### Text for analysis
○ ○ ○ ○ ○ ○ ○
Once Gator-GC finishes, we can observe the structure of the files created by the program using tree.

$  tree cpsg_gator/
cpsg_gator/
├── all_merged_queries_38nh2fip.faa
├── all_merged_queries_unvwb3pq.domtbl
├── allvall_proteins_nuxdlir7.faa
├── concatenated_scores
│   ├── clustermap_gfs.svg
│   └── concatenated_gfs.csv
├── deduplicate_allvall_proteins_e3svhd1_.faa
├── deduplicate_dmnd_db__lno1x3_.dmnd
├── deduplicate_dmnd_out_3ve4lo6v.dmnd
├── deduplication_data
│   ├── deduplication_gfs.csv
│   └── unq_comp.tsv
├── dmnd_db_r0qpquhc.dmnd
├── dmnd_out_aun2m_k5.txt
├── gator_conservation_plots
│   ├── window_1--Streptococcus_agalactiae_2603V_prokka.svg
│   ├── window_2--agalactiae_515_prokka.svg
│   ├── window_4--Streptococcus_agalactiae_COH1_prokka.svg
│   ├── window_5--Streptococcus_agalactiae_CJB111_prokka.svg
│   ├── window_8--Streptococcus_agalactiae_NEM316_prokka.svg
│   └── window_9--Streptococcus_agalactiae_18RS21_prokka.svg
├── gator_neighborhoods_plots
│   ├── window_1--Streptococcus_agalactiae_2603V_prokka_neighborhoods.svg
│   ├── window_2--agalactiae_515_prokka_neighborhoods.svg
│   ├── window_4--Streptococcus_agalactiae_COH1_prokka_neighborhoods.svg
│   ├── window_5--Streptococcus_agalactiae_CJB111_prokka_neighborhoods.svg
│   ├── window_8--Streptococcus_agalactiae_NEM316_prokka_neighborhoods.svg
│   └── window_9--Streptococcus_agalactiae_18RS21_prokka_neighborhoods.svg
├── gator_scores
│   ├── window_1--Streptococcus_agalactiae_2603V_prokka_GFS.csv
│   ├── window_2--agalactiae_515_prokka_GFS.csv
│   ├── window_4--Streptococcus_agalactiae_COH1_prokka_GFS.csv
│   ├── window_5--Streptococcus_agalactiae_CJB111_prokka_GFS.csv
│   ├── window_8--Streptococcus_agalactiae_NEM316_prokka_GFS.csv
│   └── window_9--Streptococcus_agalactiae_18RS21_prokka_GFS.csv
├── non_modular_queries_82tvei7d.faa
├── presence_absence
│   ├── window_1--Streptococcus_agalactiae_2603V_prokka.csv
│   ├── window_2--agalactiae_515_prokka.csv
│   ├── window_4--Streptococcus_agalactiae_COH1_prokka.csv
│   ├── window_5--Streptococcus_agalactiae_CJB111_prokka.csv
│   ├── window_8--Streptococcus_agalactiae_NEM316_prokka.csv
│   └── window_9--Streptococcus_agalactiae_18RS21_prokka.csv
└── windows_genbanks
    ├── gator_hits.tsv
    ├── window_1--Streptococcus_agalactiae_2603V_prokka.gbk
    ├── window_2--agalactiae_515_prokka.gbk
    ├── window_3--Streptococcus_agalactiae_A909_prokka.gbk
    ├── window_4--Streptococcus_agalactiae_COH1_prokka.gbk
    ├── window_5--Streptococcus_agalactiae_CJB111_prokka.gbk
    ├── window_6--Streptococcus_agalactiae_H36B_prokka.gbk
    ├── window_7--Streptococcus_agalactiae_515_prokka.gbk
    ├── window_8--Streptococcus_agalactiae_NEM316_prokka.gbk
    └── window_9--Streptococcus_agalactiae_18RS21_prokka.gbk

7 directories, 47 files

The output folder cpsg_gator/ for gator-gc includes the following subfolders:

Here is the resulting heatmap and dendrogram. You can view the images in the file explorer on the left side of the server screen. Remember to go to the specific folder to open the file.
○ ○ ○ ○ ○ ○ ○
### Provided material
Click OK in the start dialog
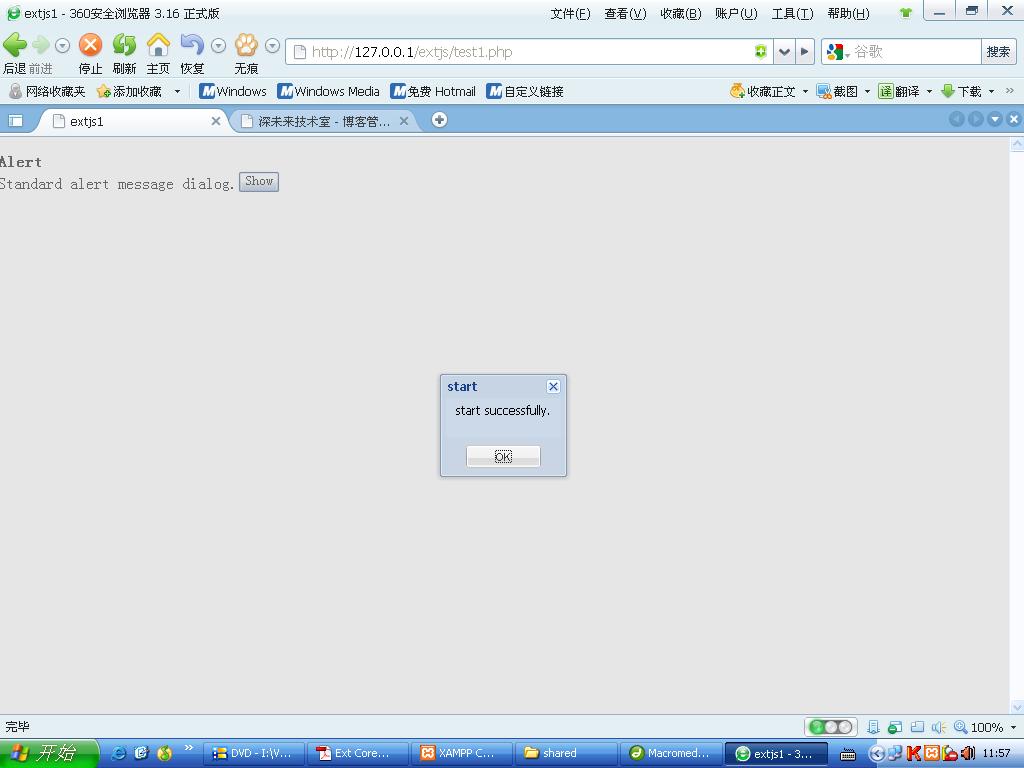Image resolution: width=1024 pixels, height=768 pixels. coord(503,456)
○ ○ ○ ○ ○ ○ ○
### Problems and tasks
A: According to the text on Gator-GC output, how many directories and files does the tree command report?
B: For each statement, say whether it agrees with the text on Gator-GC output, and quote the words of that text that decide it. (i) The output folder is named cpsg_gator/. (ii) The file structure is viewed with the tree command. (iii) The images can be opened in a file explorer on the right side of the server screen.
C: Go on with the text on Gator-GC output, starting after its final sentence.
The material plays no part in this work.

### Written responses
A: 7 directories and 47 files.

B:
(i) Yes: "The output folder cpsg_gator/ for gator-gc includes the following subfolders:"
(ii) Yes: "we can observe the structure of the files created by the program using tree."
(iii) No: "You can view the images in the file explorer on the left side of the server screen."

C:
Heatmap resulting from cpsg gator-gc analysis

Conservation plot for the first window

In these figures required genes are represented in purple, optional genes in orange, and genes not present in the protein queries files in green. The transparency of each gene’s color is determined by the conservation of homologous genes found in the gator windows.

Fisrt window_1_neighborhood plot for the first window

Key Points

  • GATOR-GC is an innovative tool that uses an enzyme-aware scoring system and evolutionary principles to explore BGC diversity.

  • Unlike traditional methods, GATOR-GC offers flexibility in defining the taxonomic scope and prioritizes the identification of novel biosynthetic pathways.

  • GATOR-GC can be customized to search for essential and optional enzymes, making it a powerful tool for targeted exploration.

  • Dynamic gene cluster diagrams and GATOR neighborhood visualizations provide clear insights into gene conservation and genomic relationships.